Just when a hardworking farmer could do with some sympathy to help him through the busy spring, he gets the cold shoulder because he is smelling of milk replacer and other unmentionables, writes Denis Lehane
I am a leper at the moment.
Ostracised by the community. Shunned by my family. Castigated in every way you could possibly imagine.
To think I was once a much loved and cherished member of the parish and wider hinterland.
And my crime? What did I do that was so outrageous?
Did I murder the postman?
Did I have a mad passionate affair with the vicar’s wife?
No.
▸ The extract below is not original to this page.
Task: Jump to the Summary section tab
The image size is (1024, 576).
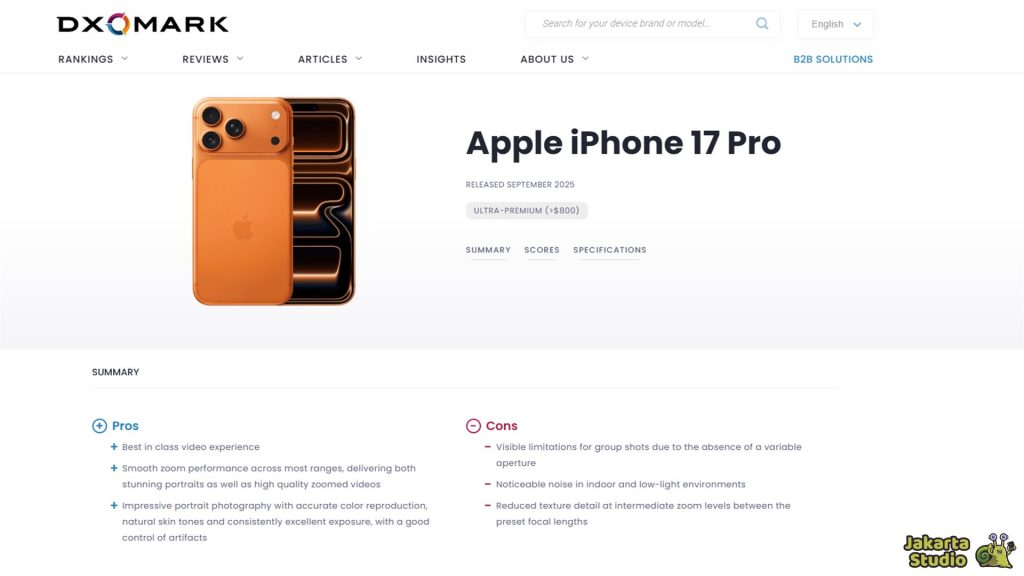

Nothing of the kind.
Innocent of all charges, I assure you.
My only crime it would seem, is in rearing a handful of hungry calves.
My only crime is being up to my armpits in milk replacer and other kinds of unmentionable stuff for the past few weeks.
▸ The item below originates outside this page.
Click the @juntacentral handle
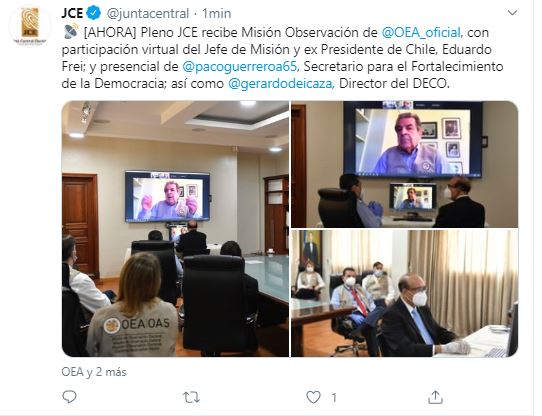[x=148, y=13]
My only crime, dear friend, is in not quite smelling of roses, from morning till night.
As any fellow with half a clue will tell you, those of us involved in the business of rearing calves can become seriously stinky.
This, alas, is true, and unavoidable, unless you can dress yourself in protective gear, like the scientists did in Chernobyl.
Calf rearing is a smelly job, and the smell gets everywhere.
More frustrating, no matter how many types of soap you use, no matter how many times you visit the wash basin during the day, I have found, down through the years, that nothing can rid you of the smell.
So, when you return to the house after your adventures in the yard, you can never quite rid yourself of the yard.
“Oh, papa dear,” my children will cry, when I enter the house after a
day or wrestling with the calves, “you do stink quite profusely.”
“And what can I do about it?” I will reply, in sweat and frustration.
For at such times, I can be worn out from bathing and general hosing down.
Worse again, whereas you could once happily walk into a bank, public house, or tearoom, without an eyelid being batted, or a nose cocked if the smell emanating from you was anything less than delightful, it’s a different story these days.
Oh yes, ’tis all about sniffing out the poor man smelling of calf business nowadays.
As soon as you enter the premises, you get the impression that most would prefer you left it again.
Noses start to twitch to the point of going out of joint.
People have gone mighty sensitive to smells, and unfortunately not every farmer can go around smelling like Yves Saint-Laurent in the middle of a busy spring.
Worst of all, and most tragic, is when this trouble hits the family home, or more pertinently, your bed.
All I’m saying is this, at the very time of the year when a fellow could do with a kiss and a cuddle, after a hard day in the yard, ’tis the direct opposite we might receive.
It can be the cold shoulder on the cold night, for the man smelling of milk replacer.
I’m telling you, the months of February and March can be nights of great lonesomeness and isolation for the farmer.
There is plenty of action in the yard, but damn all happening in the bed.
To put it bluntly, what I’m calling for today is a bit of compassion and understanding for the hard working farmer who isn’t quite smelling his best at the moment.
It isn’t criminal activity we are involved in, ’tis only the rearing of a handful of calves.